Set down, character for character, everything in the records below from the line holding "Task: Click the Forward arrow toolbar icon" down to the line holding "Given: Click the 150", and no other line.
·····
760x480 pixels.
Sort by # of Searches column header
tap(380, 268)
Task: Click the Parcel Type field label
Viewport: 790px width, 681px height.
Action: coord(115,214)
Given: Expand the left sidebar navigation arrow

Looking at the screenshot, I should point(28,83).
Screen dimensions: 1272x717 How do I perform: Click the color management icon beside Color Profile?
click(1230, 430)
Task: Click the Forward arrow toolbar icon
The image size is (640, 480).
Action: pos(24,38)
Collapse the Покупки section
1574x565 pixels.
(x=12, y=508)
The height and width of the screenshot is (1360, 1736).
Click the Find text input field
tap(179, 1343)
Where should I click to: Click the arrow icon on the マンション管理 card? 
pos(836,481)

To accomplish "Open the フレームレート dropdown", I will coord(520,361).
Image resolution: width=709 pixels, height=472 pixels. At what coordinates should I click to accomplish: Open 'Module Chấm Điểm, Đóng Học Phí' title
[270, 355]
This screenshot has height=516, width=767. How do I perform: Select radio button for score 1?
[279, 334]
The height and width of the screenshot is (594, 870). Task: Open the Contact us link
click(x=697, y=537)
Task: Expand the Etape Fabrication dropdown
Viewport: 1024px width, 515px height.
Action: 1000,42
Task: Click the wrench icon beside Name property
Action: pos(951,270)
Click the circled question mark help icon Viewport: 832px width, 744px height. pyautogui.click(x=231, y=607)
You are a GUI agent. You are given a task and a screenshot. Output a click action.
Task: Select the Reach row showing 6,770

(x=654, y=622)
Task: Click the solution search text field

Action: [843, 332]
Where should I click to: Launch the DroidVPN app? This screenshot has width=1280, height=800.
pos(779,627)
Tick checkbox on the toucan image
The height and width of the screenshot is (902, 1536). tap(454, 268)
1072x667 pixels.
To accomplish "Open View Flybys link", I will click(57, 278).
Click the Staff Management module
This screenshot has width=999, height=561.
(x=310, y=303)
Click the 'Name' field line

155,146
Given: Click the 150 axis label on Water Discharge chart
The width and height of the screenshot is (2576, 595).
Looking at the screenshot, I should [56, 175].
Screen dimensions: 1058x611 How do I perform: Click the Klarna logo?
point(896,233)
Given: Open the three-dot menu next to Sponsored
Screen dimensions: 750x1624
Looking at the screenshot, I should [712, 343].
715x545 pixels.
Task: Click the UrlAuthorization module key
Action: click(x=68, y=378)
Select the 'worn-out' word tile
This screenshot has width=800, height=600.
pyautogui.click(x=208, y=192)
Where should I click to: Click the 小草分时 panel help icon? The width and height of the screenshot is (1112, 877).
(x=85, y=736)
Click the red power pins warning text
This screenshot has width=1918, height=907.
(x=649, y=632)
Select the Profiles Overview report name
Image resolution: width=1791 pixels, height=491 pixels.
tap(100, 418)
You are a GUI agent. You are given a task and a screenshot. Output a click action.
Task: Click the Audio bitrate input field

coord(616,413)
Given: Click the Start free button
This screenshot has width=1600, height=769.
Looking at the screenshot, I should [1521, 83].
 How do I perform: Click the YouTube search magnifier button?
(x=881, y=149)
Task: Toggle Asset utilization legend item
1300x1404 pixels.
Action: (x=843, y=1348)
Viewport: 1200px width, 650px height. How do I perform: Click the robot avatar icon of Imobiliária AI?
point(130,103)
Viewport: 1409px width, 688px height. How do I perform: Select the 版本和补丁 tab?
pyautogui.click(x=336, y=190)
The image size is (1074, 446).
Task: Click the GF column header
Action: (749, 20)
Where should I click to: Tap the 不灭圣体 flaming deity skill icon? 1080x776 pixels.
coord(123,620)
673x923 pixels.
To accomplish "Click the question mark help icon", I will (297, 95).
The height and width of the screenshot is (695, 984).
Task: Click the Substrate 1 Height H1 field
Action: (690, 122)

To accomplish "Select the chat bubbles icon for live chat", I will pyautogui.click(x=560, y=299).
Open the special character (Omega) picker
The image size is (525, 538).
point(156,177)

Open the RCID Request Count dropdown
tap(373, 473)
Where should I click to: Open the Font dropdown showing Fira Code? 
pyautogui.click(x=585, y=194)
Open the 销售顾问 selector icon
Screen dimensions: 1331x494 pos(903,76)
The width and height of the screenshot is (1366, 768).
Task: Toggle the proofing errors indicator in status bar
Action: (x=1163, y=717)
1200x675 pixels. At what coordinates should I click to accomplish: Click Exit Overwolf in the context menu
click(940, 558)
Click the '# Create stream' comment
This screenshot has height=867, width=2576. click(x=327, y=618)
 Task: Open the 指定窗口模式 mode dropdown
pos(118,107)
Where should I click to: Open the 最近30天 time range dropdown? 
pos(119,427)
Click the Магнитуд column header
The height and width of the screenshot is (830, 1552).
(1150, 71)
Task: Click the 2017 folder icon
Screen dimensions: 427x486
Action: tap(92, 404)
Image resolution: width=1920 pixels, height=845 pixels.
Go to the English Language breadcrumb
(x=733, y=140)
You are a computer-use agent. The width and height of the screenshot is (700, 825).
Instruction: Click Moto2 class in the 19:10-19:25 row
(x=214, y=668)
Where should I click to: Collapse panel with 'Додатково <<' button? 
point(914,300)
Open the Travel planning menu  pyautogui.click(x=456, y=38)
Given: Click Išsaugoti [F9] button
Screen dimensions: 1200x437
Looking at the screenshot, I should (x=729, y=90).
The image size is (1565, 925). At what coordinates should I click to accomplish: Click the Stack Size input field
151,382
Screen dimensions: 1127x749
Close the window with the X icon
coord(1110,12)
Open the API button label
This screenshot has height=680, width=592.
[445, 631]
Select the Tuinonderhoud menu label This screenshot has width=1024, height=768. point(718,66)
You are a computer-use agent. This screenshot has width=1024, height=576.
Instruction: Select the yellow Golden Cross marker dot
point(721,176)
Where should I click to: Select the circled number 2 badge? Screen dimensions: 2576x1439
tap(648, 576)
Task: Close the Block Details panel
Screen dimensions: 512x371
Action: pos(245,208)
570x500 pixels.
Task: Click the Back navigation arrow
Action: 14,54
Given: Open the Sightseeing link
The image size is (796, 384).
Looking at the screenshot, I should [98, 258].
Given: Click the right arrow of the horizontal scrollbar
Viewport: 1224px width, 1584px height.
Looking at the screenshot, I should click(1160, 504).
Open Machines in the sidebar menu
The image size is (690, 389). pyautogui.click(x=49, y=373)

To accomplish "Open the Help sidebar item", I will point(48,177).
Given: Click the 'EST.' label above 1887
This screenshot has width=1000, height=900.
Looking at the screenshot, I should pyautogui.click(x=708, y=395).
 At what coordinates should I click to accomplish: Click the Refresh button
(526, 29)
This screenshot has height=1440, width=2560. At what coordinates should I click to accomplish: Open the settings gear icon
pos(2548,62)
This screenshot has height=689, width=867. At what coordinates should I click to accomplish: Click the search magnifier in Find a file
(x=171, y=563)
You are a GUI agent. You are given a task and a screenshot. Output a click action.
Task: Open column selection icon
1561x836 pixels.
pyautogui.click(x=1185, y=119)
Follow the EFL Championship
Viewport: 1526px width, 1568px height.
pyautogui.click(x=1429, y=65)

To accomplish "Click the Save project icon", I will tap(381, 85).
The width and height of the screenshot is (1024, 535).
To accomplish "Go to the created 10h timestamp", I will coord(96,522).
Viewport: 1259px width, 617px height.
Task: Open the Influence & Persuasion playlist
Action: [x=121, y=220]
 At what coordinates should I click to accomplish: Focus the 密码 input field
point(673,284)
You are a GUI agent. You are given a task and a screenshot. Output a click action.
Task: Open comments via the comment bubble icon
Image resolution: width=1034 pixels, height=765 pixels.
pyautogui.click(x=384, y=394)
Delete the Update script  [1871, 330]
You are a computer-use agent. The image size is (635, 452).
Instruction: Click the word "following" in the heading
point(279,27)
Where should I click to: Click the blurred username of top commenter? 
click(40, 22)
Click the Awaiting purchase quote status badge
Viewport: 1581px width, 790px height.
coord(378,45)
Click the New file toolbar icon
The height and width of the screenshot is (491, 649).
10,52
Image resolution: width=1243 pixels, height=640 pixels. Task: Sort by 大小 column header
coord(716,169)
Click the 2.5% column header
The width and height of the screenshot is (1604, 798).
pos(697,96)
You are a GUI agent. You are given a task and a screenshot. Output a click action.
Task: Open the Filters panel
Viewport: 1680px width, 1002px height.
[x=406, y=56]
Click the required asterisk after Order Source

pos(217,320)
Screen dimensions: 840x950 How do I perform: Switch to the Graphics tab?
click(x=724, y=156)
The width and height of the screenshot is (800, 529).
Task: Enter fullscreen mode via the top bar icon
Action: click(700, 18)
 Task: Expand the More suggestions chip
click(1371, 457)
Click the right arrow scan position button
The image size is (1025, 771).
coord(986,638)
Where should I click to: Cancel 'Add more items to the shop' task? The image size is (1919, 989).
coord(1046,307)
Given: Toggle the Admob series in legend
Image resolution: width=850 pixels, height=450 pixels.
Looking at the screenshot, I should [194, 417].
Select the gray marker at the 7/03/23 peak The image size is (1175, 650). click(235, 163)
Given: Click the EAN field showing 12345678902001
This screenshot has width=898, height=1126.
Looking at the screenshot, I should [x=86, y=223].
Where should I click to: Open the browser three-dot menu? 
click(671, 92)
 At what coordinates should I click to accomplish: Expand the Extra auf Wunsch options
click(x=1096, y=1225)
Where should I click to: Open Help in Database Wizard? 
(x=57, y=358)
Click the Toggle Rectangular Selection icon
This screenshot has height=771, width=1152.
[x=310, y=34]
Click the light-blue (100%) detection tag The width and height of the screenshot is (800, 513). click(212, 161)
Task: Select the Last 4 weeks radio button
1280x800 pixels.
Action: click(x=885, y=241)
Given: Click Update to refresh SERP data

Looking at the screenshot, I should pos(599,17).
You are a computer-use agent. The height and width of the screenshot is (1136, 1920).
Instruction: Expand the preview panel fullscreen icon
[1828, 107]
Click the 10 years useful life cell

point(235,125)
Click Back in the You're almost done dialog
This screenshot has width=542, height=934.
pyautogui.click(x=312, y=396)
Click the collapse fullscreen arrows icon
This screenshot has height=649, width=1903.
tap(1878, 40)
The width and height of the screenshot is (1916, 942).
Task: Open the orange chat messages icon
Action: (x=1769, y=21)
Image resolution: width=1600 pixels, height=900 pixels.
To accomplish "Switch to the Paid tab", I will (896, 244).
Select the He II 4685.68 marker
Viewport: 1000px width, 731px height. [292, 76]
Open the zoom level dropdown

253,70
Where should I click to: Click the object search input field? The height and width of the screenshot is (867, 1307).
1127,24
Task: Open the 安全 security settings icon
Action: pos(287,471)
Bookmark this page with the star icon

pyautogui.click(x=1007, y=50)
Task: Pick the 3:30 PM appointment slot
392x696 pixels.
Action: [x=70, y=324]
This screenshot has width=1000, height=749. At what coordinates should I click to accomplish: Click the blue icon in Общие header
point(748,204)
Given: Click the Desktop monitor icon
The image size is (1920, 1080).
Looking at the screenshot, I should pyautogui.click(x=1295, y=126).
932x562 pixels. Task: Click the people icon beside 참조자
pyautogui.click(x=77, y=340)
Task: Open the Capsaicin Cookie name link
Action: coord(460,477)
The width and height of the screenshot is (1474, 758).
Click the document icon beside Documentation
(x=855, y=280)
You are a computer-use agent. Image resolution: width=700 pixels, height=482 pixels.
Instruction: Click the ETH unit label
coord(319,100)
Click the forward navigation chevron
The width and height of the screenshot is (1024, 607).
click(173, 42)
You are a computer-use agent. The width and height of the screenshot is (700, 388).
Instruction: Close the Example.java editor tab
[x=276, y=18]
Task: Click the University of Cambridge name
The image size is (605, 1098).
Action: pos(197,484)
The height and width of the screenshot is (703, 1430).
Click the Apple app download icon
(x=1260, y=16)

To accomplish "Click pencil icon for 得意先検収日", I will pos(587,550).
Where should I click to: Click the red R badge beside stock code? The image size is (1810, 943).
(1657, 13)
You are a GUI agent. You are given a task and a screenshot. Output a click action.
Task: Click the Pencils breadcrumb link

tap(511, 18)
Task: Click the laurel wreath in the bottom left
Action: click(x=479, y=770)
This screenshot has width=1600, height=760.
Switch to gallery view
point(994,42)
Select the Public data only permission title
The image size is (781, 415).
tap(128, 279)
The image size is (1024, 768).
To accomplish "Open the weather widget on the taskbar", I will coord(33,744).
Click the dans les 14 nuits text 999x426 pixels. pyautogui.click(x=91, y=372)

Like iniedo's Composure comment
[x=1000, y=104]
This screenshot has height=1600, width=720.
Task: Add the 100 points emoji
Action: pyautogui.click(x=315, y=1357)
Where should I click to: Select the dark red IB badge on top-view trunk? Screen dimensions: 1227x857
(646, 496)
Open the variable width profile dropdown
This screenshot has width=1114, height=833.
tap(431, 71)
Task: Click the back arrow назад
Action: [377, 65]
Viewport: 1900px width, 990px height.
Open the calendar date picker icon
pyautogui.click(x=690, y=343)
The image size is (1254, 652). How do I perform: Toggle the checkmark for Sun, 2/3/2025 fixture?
·····
*SOLUTION TO THIS TASK*:
Task: Click the Forward arrow toolbar icon
The image size is (640, 480).
Action: pos(24,38)
Collapse the Покупки section
1574x565 pixels.
(x=12, y=508)
The height and width of the screenshot is (1360, 1736).
Click the Find text input field
tap(179, 1343)
Where should I click to: Click the arrow icon on the マンション管理 card? 
pos(836,481)

To accomplish "Open the フレームレート dropdown", I will coord(520,361).
Image resolution: width=709 pixels, height=472 pixels. At what coordinates should I click to accomplish: Open 'Module Chấm Điểm, Đóng Học Phí' title
[270, 355]
This screenshot has height=516, width=767. How do I perform: Select radio button for score 1?
[279, 334]
The height and width of the screenshot is (594, 870). Task: Open the Contact us link
click(x=697, y=537)
Task: Expand the Etape Fabrication dropdown
Viewport: 1024px width, 515px height.
Action: 1000,42
Task: Click the wrench icon beside Name property
Action: pos(951,270)
Click the circled question mark help icon Viewport: 832px width, 744px height. pyautogui.click(x=231, y=607)
You are a GUI agent. You are given a task and a screenshot. Output a click action.
Task: Select the Reach row showing 6,770

(x=654, y=622)
Task: Click the solution search text field

Action: [843, 332]
Where should I click to: Launch the DroidVPN app? This screenshot has width=1280, height=800.
pos(779,627)
Tick checkbox on the toucan image
The height and width of the screenshot is (902, 1536). tap(454, 268)
1072x667 pixels.
To accomplish "Open View Flybys link", I will click(57, 278).
Click the Staff Management module
This screenshot has width=999, height=561.
(x=310, y=303)
Click the 'Name' field line

155,146
Given: Click the 150 axis label on Water Discharge chart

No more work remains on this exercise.